** REQUIREMENT **
For every entry, output the exact wording.

Dataset excerpts

________________________________________

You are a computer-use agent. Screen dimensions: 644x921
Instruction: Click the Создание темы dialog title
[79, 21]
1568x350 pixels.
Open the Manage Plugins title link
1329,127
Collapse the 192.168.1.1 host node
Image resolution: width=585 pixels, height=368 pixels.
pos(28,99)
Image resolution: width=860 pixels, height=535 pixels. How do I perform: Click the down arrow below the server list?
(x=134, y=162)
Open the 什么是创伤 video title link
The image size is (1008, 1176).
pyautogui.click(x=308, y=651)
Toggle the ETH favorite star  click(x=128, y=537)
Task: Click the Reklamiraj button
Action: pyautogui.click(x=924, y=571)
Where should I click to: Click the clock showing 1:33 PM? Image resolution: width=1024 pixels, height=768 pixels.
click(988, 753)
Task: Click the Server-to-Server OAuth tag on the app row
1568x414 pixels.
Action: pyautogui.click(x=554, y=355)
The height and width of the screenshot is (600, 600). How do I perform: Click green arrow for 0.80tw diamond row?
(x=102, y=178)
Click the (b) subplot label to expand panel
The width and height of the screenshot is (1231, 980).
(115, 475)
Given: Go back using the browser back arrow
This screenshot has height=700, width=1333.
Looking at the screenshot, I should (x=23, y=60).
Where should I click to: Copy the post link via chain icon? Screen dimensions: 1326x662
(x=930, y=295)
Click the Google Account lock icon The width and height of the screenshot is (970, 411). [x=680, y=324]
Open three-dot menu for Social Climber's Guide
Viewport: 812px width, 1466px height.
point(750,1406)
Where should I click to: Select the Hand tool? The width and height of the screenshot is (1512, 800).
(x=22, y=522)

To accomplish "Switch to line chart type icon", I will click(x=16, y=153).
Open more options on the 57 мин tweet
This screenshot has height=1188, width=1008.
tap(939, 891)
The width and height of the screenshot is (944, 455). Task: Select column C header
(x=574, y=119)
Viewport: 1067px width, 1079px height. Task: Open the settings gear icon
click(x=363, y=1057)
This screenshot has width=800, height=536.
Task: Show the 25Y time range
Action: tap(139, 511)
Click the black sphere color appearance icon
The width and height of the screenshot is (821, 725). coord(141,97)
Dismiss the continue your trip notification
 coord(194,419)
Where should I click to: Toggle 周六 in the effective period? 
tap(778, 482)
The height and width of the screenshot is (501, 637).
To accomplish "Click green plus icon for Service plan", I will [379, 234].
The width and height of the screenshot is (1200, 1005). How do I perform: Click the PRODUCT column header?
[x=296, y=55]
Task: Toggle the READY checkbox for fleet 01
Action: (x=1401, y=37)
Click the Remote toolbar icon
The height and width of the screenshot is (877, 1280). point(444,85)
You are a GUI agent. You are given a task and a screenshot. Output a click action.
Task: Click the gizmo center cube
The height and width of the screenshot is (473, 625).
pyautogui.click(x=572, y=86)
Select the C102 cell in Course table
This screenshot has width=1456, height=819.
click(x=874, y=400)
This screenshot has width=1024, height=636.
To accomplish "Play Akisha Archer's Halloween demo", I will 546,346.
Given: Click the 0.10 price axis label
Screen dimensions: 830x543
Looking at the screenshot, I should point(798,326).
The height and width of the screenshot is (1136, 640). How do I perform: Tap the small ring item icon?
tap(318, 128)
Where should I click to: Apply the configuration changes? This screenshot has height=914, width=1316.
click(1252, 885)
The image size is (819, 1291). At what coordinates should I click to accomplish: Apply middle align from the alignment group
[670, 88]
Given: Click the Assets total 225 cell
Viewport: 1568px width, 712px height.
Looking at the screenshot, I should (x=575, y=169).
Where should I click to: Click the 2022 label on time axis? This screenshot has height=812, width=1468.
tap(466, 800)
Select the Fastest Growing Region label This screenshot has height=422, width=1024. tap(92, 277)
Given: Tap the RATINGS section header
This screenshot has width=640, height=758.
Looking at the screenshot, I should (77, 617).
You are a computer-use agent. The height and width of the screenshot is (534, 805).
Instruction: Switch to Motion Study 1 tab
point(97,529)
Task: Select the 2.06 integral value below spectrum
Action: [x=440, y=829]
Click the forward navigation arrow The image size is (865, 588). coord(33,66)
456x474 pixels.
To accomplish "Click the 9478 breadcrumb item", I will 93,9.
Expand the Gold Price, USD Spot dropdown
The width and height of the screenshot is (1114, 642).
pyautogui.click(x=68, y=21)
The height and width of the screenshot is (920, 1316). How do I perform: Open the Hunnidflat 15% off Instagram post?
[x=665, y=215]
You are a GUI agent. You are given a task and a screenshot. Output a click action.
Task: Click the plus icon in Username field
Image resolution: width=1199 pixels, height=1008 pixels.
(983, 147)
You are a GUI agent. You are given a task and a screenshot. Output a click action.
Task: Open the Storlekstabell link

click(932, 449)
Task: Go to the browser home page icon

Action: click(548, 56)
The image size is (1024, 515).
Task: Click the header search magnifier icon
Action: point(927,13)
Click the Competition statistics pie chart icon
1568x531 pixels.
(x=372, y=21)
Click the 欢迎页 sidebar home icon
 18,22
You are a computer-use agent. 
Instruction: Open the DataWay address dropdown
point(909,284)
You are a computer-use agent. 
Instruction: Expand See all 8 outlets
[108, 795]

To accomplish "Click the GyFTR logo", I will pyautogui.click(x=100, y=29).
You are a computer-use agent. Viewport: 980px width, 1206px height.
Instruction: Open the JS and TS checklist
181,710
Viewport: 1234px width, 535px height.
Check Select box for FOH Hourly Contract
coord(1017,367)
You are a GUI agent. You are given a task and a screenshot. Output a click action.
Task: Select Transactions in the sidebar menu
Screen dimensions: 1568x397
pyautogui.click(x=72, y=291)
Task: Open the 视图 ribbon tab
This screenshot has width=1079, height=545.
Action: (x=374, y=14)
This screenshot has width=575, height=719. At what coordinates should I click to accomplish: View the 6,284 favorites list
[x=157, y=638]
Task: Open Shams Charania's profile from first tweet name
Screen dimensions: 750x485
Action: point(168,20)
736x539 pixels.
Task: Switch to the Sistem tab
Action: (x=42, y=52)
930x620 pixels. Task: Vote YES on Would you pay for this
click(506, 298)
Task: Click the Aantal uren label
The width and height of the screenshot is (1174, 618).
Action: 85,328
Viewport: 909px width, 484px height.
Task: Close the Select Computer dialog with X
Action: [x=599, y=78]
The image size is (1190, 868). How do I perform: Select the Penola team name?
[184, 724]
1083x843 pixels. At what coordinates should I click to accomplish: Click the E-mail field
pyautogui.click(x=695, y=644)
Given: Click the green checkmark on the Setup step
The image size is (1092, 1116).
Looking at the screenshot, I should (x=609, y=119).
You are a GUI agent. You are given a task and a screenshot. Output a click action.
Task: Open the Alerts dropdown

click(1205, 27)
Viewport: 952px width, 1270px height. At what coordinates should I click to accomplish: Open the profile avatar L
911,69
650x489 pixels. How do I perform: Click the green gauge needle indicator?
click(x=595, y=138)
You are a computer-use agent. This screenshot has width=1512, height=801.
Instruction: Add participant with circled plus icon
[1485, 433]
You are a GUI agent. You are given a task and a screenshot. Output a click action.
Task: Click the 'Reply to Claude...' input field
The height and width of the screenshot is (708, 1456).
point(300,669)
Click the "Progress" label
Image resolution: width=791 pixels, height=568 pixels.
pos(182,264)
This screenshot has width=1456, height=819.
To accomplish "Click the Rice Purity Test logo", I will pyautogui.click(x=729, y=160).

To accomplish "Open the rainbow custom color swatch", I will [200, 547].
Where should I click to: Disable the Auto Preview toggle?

________________________________________

** TASK ANSWER **
You are a computer-use agent. Screen dimensions: 644x921
Instruction: Click the Создание темы dialog title
[79, 21]
1568x350 pixels.
Open the Manage Plugins title link
1329,127
Collapse the 192.168.1.1 host node
Image resolution: width=585 pixels, height=368 pixels.
pos(28,99)
Image resolution: width=860 pixels, height=535 pixels. How do I perform: Click the down arrow below the server list?
(x=134, y=162)
Open the 什么是创伤 video title link
The image size is (1008, 1176).
pyautogui.click(x=308, y=651)
Toggle the ETH favorite star  click(x=128, y=537)
Task: Click the Reklamiraj button
Action: pyautogui.click(x=924, y=571)
Where should I click to: Click the clock showing 1:33 PM? Image resolution: width=1024 pixels, height=768 pixels.
click(988, 753)
Task: Click the Server-to-Server OAuth tag on the app row
1568x414 pixels.
Action: pyautogui.click(x=554, y=355)
The height and width of the screenshot is (600, 600). How do I perform: Click green arrow for 0.80tw diamond row?
(x=102, y=178)
Click the (b) subplot label to expand panel
The width and height of the screenshot is (1231, 980).
(115, 475)
Given: Go back using the browser back arrow
This screenshot has height=700, width=1333.
Looking at the screenshot, I should (x=23, y=60).
Where should I click to: Copy the post link via chain icon? Screen dimensions: 1326x662
(x=930, y=295)
Click the Google Account lock icon The width and height of the screenshot is (970, 411). [x=680, y=324]
Open three-dot menu for Social Climber's Guide
Viewport: 812px width, 1466px height.
point(750,1406)
Where should I click to: Select the Hand tool? The width and height of the screenshot is (1512, 800).
(x=22, y=522)

To accomplish "Switch to line chart type icon", I will click(x=16, y=153).
Open more options on the 57 мин tweet
This screenshot has height=1188, width=1008.
tap(939, 891)
The width and height of the screenshot is (944, 455). Task: Select column C header
(x=574, y=119)
Viewport: 1067px width, 1079px height. Task: Open the settings gear icon
click(x=363, y=1057)
This screenshot has width=800, height=536.
Task: Show the 25Y time range
Action: tap(139, 511)
Click the black sphere color appearance icon
The width and height of the screenshot is (821, 725). coord(141,97)
Dismiss the continue your trip notification
 coord(194,419)
Where should I click to: Toggle 周六 in the effective period? 
tap(778, 482)
The height and width of the screenshot is (501, 637).
To accomplish "Click green plus icon for Service plan", I will [379, 234].
The width and height of the screenshot is (1200, 1005). How do I perform: Click the PRODUCT column header?
[x=296, y=55]
Task: Toggle the READY checkbox for fleet 01
Action: (x=1401, y=37)
Click the Remote toolbar icon
The height and width of the screenshot is (877, 1280). point(444,85)
You are a GUI agent. You are given a task and a screenshot. Output a click action.
Task: Click the gizmo center cube
The height and width of the screenshot is (473, 625).
pyautogui.click(x=572, y=86)
Select the C102 cell in Course table
This screenshot has width=1456, height=819.
click(x=874, y=400)
This screenshot has width=1024, height=636.
To accomplish "Play Akisha Archer's Halloween demo", I will 546,346.
Given: Click the 0.10 price axis label
Screen dimensions: 830x543
Looking at the screenshot, I should point(798,326).
The height and width of the screenshot is (1136, 640). How do I perform: Tap the small ring item icon?
tap(318, 128)
Where should I click to: Apply the configuration changes? This screenshot has height=914, width=1316.
click(1252, 885)
The image size is (819, 1291). At what coordinates should I click to accomplish: Apply middle align from the alignment group
[670, 88]
Given: Click the Assets total 225 cell
Viewport: 1568px width, 712px height.
Looking at the screenshot, I should (x=575, y=169).
Where should I click to: Click the 2022 label on time axis? This screenshot has height=812, width=1468.
tap(466, 800)
Select the Fastest Growing Region label This screenshot has height=422, width=1024. tap(92, 277)
Given: Tap the RATINGS section header
This screenshot has width=640, height=758.
Looking at the screenshot, I should (77, 617).
You are a computer-use agent. The height and width of the screenshot is (534, 805).
Instruction: Switch to Motion Study 1 tab
point(97,529)
Task: Select the 2.06 integral value below spectrum
Action: [x=440, y=829]
Click the forward navigation arrow The image size is (865, 588). coord(33,66)
456x474 pixels.
To accomplish "Click the 9478 breadcrumb item", I will 93,9.
Expand the Gold Price, USD Spot dropdown
The width and height of the screenshot is (1114, 642).
pyautogui.click(x=68, y=21)
The height and width of the screenshot is (920, 1316). How do I perform: Open the Hunnidflat 15% off Instagram post?
[x=665, y=215]
You are a GUI agent. You are given a task and a screenshot. Output a click action.
Task: Click the plus icon in Username field
Image resolution: width=1199 pixels, height=1008 pixels.
(983, 147)
You are a GUI agent. You are given a task and a screenshot. Output a click action.
Task: Open the Storlekstabell link

click(932, 449)
Task: Go to the browser home page icon

Action: click(548, 56)
The image size is (1024, 515).
Task: Click the header search magnifier icon
Action: point(927,13)
Click the Competition statistics pie chart icon
1568x531 pixels.
(x=372, y=21)
Click the 欢迎页 sidebar home icon
 18,22
You are a computer-use agent. 
Instruction: Open the DataWay address dropdown
point(909,284)
You are a computer-use agent. 
Instruction: Expand See all 8 outlets
[108, 795]

To accomplish "Click the GyFTR logo", I will pyautogui.click(x=100, y=29).
You are a computer-use agent. Viewport: 980px width, 1206px height.
Instruction: Open the JS and TS checklist
181,710
Viewport: 1234px width, 535px height.
Check Select box for FOH Hourly Contract
coord(1017,367)
You are a GUI agent. You are given a task and a screenshot. Output a click action.
Task: Select Transactions in the sidebar menu
Screen dimensions: 1568x397
pyautogui.click(x=72, y=291)
Task: Open the 视图 ribbon tab
This screenshot has width=1079, height=545.
Action: (x=374, y=14)
This screenshot has width=575, height=719. At what coordinates should I click to accomplish: View the 6,284 favorites list
[x=157, y=638]
Task: Open Shams Charania's profile from first tweet name
Screen dimensions: 750x485
Action: point(168,20)
736x539 pixels.
Task: Switch to the Sistem tab
Action: (x=42, y=52)
930x620 pixels. Task: Vote YES on Would you pay for this
click(506, 298)
Task: Click the Aantal uren label
The width and height of the screenshot is (1174, 618).
Action: 85,328
Viewport: 909px width, 484px height.
Task: Close the Select Computer dialog with X
Action: [x=599, y=78]
The image size is (1190, 868). How do I perform: Select the Penola team name?
[184, 724]
1083x843 pixels. At what coordinates should I click to accomplish: Click the E-mail field
pyautogui.click(x=695, y=644)
Given: Click the green checkmark on the Setup step
The image size is (1092, 1116).
Looking at the screenshot, I should (x=609, y=119).
You are a GUI agent. You are given a task and a screenshot. Output a click action.
Task: Open the Alerts dropdown

click(1205, 27)
Viewport: 952px width, 1270px height. At what coordinates should I click to accomplish: Open the profile avatar L
911,69
650x489 pixels. How do I perform: Click the green gauge needle indicator?
click(x=595, y=138)
You are a computer-use agent. This screenshot has width=1512, height=801.
Instruction: Add participant with circled plus icon
[1485, 433]
You are a GUI agent. You are given a task and a screenshot. Output a click action.
Task: Click the 'Reply to Claude...' input field
The height and width of the screenshot is (708, 1456).
point(300,669)
Click the "Progress" label
Image resolution: width=791 pixels, height=568 pixels.
pos(182,264)
This screenshot has width=1456, height=819.
To accomplish "Click the Rice Purity Test logo", I will pyautogui.click(x=729, y=160).

To accomplish "Open the rainbow custom color swatch", I will [200, 547].
Where should I click to: Disable the Auto Preview toggle?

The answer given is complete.